BEGIN Record excerpts

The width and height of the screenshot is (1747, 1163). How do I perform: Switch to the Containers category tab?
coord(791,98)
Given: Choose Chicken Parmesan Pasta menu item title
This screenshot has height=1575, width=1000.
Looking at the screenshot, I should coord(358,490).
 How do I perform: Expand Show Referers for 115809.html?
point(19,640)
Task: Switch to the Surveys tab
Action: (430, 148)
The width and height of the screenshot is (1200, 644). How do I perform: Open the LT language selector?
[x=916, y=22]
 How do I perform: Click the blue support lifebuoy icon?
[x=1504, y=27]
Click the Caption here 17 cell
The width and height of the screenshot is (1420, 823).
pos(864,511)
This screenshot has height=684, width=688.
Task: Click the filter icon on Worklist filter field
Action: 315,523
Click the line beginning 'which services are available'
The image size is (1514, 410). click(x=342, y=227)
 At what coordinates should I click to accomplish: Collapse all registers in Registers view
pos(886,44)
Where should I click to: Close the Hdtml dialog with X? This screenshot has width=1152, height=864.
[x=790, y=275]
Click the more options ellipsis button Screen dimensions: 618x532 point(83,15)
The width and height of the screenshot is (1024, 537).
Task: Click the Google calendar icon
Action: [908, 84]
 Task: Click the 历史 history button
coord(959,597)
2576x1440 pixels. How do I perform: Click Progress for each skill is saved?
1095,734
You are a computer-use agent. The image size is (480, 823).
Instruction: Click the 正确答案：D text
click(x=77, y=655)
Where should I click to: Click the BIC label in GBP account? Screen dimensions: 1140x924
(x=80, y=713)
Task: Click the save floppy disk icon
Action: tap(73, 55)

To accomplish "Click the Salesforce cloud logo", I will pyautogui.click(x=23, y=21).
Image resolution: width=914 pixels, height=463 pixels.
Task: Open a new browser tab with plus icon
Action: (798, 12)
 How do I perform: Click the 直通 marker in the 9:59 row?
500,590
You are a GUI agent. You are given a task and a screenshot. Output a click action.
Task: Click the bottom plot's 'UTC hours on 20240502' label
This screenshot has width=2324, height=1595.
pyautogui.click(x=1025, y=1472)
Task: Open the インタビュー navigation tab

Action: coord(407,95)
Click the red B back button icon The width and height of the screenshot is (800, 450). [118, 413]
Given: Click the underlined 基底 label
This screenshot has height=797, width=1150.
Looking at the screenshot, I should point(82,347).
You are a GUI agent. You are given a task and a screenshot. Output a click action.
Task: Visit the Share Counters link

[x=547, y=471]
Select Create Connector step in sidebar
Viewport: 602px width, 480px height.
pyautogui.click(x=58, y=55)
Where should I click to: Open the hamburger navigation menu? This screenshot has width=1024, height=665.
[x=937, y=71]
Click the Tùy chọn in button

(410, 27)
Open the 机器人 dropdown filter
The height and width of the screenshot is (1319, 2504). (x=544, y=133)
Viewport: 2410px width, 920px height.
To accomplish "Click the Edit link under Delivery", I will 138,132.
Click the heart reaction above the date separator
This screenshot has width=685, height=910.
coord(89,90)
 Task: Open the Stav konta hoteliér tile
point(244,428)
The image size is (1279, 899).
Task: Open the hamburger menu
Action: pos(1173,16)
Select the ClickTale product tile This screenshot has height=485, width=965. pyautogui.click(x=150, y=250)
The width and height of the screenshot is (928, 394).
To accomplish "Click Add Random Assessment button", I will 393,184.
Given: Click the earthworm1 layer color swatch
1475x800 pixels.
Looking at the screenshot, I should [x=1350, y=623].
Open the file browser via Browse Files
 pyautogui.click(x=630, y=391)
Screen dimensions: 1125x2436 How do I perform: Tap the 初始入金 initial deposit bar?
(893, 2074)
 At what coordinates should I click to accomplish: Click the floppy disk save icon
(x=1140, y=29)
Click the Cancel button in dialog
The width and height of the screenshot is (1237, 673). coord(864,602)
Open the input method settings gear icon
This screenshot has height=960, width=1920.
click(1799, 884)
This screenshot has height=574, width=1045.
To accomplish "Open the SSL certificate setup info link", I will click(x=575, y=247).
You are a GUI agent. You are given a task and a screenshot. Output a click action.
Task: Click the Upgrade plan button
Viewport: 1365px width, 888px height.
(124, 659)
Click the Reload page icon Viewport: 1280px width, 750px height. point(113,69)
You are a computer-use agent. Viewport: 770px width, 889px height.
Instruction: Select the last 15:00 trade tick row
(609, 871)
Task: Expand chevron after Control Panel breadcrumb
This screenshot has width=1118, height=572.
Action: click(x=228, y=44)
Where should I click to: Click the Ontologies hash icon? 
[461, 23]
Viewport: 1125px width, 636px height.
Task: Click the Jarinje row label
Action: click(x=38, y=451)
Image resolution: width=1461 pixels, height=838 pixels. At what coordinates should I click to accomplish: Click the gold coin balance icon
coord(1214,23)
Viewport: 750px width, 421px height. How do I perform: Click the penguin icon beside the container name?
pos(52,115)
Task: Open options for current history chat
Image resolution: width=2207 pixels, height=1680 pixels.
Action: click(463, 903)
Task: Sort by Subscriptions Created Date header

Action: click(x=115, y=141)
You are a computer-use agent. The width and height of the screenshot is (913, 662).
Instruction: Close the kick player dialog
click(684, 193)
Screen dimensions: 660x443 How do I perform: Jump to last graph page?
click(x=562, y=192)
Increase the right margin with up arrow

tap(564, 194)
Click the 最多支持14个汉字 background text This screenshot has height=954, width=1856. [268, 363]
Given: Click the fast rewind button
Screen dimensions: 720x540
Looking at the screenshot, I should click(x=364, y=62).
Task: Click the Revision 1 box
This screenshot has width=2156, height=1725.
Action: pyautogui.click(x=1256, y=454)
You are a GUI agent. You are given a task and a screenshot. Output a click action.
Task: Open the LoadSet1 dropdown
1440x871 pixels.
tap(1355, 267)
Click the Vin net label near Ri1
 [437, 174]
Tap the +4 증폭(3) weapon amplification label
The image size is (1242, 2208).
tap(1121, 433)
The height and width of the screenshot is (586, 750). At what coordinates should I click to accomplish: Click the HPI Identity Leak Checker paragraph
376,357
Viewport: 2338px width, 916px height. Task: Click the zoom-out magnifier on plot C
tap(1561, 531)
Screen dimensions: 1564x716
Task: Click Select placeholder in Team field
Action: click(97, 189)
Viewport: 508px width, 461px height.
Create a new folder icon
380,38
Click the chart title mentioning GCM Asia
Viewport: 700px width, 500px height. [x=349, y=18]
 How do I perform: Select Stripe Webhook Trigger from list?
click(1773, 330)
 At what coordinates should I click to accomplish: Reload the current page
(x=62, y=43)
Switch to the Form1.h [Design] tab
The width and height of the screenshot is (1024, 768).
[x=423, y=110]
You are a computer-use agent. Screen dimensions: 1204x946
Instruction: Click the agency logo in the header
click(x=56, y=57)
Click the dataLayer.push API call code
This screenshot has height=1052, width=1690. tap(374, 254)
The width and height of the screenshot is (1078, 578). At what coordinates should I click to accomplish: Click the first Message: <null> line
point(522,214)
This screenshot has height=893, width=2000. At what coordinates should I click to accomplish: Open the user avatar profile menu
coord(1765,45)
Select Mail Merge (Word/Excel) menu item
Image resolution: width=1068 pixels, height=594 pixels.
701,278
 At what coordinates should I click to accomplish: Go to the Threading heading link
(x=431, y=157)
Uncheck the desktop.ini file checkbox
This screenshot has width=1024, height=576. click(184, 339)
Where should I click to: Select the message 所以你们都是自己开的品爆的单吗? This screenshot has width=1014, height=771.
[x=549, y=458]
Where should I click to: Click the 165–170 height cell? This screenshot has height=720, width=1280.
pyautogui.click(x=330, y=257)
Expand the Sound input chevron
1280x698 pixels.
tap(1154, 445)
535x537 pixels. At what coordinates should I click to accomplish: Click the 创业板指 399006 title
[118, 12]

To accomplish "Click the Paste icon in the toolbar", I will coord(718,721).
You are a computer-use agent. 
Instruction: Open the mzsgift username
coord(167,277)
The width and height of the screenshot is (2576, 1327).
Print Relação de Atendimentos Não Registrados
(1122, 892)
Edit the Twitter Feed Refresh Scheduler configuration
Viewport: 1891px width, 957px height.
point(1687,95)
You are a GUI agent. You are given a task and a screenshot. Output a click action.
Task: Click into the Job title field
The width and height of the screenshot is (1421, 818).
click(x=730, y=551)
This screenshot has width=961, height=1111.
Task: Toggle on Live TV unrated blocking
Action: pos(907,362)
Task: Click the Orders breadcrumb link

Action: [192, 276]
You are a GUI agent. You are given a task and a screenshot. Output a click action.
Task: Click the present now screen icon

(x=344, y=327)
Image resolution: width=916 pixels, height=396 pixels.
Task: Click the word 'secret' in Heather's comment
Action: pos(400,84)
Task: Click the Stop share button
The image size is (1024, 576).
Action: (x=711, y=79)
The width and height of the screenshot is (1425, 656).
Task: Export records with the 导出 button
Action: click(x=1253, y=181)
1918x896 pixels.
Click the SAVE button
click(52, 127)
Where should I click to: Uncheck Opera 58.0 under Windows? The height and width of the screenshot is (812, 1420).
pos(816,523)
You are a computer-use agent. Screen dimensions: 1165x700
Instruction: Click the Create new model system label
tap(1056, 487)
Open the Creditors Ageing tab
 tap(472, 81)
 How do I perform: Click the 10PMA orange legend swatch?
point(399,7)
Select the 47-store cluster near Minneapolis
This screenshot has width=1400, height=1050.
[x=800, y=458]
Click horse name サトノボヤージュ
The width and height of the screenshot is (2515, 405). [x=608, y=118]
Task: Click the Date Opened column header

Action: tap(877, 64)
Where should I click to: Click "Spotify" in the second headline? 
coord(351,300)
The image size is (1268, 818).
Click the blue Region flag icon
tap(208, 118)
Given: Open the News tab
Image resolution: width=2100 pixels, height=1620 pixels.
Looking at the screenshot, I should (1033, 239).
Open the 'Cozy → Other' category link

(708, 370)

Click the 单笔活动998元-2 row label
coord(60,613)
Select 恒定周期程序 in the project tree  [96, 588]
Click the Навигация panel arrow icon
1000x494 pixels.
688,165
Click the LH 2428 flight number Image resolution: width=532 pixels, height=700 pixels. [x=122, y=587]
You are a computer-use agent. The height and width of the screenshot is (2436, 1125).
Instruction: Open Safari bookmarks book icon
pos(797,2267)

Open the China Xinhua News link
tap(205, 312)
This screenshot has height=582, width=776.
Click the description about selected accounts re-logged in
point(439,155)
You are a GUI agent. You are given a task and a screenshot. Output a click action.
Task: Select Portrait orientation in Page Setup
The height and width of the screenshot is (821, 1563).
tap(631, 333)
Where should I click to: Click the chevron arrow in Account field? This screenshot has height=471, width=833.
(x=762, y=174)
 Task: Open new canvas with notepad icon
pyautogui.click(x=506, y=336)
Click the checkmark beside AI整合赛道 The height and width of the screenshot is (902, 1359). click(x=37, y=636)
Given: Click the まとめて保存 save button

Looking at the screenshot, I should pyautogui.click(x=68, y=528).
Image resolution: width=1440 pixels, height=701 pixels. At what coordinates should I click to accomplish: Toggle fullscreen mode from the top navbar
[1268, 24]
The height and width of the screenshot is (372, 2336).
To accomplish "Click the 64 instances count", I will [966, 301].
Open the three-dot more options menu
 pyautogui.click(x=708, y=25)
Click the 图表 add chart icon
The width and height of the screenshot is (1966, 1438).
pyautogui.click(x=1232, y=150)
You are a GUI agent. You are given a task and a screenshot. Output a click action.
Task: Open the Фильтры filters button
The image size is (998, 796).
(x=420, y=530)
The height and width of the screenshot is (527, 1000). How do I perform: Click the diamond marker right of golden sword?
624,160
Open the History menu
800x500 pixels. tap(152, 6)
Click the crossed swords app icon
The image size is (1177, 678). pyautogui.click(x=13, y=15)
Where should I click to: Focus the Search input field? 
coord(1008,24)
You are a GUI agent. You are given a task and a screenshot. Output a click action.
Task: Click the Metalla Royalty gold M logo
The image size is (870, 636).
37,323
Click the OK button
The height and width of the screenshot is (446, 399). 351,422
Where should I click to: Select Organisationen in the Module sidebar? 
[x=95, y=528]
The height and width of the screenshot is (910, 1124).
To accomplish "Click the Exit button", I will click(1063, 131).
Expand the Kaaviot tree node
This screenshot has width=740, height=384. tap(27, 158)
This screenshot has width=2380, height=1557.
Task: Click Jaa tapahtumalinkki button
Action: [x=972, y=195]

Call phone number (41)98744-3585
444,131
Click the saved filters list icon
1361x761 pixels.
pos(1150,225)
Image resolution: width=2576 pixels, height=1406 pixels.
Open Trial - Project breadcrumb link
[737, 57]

END Record excerpts

What is required:
Can you copy out the rows above exactly, from the line with "How do I perform: Expand" up to and including the line with "pos(886,44)"?

Written reply:
 How do I perform: Expand Show Referers for 115809.html?
point(19,640)
Task: Switch to the Surveys tab
Action: (430, 148)
The width and height of the screenshot is (1200, 644). How do I perform: Open the LT language selector?
[x=916, y=22]
 How do I perform: Click the blue support lifebuoy icon?
[x=1504, y=27]
Click the Caption here 17 cell
The width and height of the screenshot is (1420, 823).
pos(864,511)
This screenshot has height=684, width=688.
Task: Click the filter icon on Worklist filter field
Action: 315,523
Click the line beginning 'which services are available'
The image size is (1514, 410). click(x=342, y=227)
 At what coordinates should I click to accomplish: Collapse all registers in Registers view
pos(886,44)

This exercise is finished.